- [What you should do]:
Please copy the material under this line exactly, keeping every line.
##### Provided information #####
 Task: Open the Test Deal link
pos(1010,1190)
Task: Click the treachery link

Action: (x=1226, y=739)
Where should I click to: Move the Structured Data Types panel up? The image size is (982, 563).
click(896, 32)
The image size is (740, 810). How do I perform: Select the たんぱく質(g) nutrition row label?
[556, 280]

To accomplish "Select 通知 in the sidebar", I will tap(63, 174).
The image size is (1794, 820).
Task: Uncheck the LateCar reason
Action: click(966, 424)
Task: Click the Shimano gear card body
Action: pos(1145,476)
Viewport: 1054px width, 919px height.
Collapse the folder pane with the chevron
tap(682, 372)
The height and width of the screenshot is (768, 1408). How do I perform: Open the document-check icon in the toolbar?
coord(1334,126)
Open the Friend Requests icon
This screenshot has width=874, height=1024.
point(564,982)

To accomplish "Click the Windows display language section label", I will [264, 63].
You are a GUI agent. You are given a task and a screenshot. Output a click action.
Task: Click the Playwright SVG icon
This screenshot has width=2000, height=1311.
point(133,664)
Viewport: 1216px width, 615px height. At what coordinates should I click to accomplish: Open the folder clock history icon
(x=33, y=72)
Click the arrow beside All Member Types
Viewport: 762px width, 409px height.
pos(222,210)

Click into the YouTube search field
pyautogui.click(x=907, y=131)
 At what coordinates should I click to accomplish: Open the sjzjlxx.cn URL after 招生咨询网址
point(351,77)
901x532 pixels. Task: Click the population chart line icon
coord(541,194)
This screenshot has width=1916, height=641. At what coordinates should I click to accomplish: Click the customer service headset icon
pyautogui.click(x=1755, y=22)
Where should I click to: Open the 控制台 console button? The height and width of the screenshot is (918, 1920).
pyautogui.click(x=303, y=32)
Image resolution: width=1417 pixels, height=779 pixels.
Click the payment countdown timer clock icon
#####
- [Solution]:
 Task: Open the Test Deal link
pos(1010,1190)
Task: Click the treachery link

Action: (x=1226, y=739)
Where should I click to: Move the Structured Data Types panel up? The image size is (982, 563).
click(896, 32)
The image size is (740, 810). How do I perform: Select the たんぱく質(g) nutrition row label?
[556, 280]

To accomplish "Select 通知 in the sidebar", I will tap(63, 174).
The image size is (1794, 820).
Task: Uncheck the LateCar reason
Action: click(966, 424)
Task: Click the Shimano gear card body
Action: pos(1145,476)
Viewport: 1054px width, 919px height.
Collapse the folder pane with the chevron
tap(682, 372)
The height and width of the screenshot is (768, 1408). How do I perform: Open the document-check icon in the toolbar?
coord(1334,126)
Open the Friend Requests icon
This screenshot has width=874, height=1024.
point(564,982)

To accomplish "Click the Windows display language section label", I will [264, 63].
You are a GUI agent. You are given a task and a screenshot. Output a click action.
Task: Click the Playwright SVG icon
This screenshot has width=2000, height=1311.
point(133,664)
Viewport: 1216px width, 615px height. At what coordinates should I click to accomplish: Open the folder clock history icon
(x=33, y=72)
Click the arrow beside All Member Types
Viewport: 762px width, 409px height.
pos(222,210)

Click into the YouTube search field
pyautogui.click(x=907, y=131)
 At what coordinates should I click to accomplish: Open the sjzjlxx.cn URL after 招生咨询网址
point(351,77)
901x532 pixels. Task: Click the population chart line icon
coord(541,194)
This screenshot has width=1916, height=641. At what coordinates should I click to accomplish: Click the customer service headset icon
pyautogui.click(x=1755, y=22)
Where should I click to: Open the 控制台 console button? The height and width of the screenshot is (918, 1920).
pyautogui.click(x=303, y=32)
Image resolution: width=1417 pixels, height=779 pixels.
Click the payment countdown timer clock icon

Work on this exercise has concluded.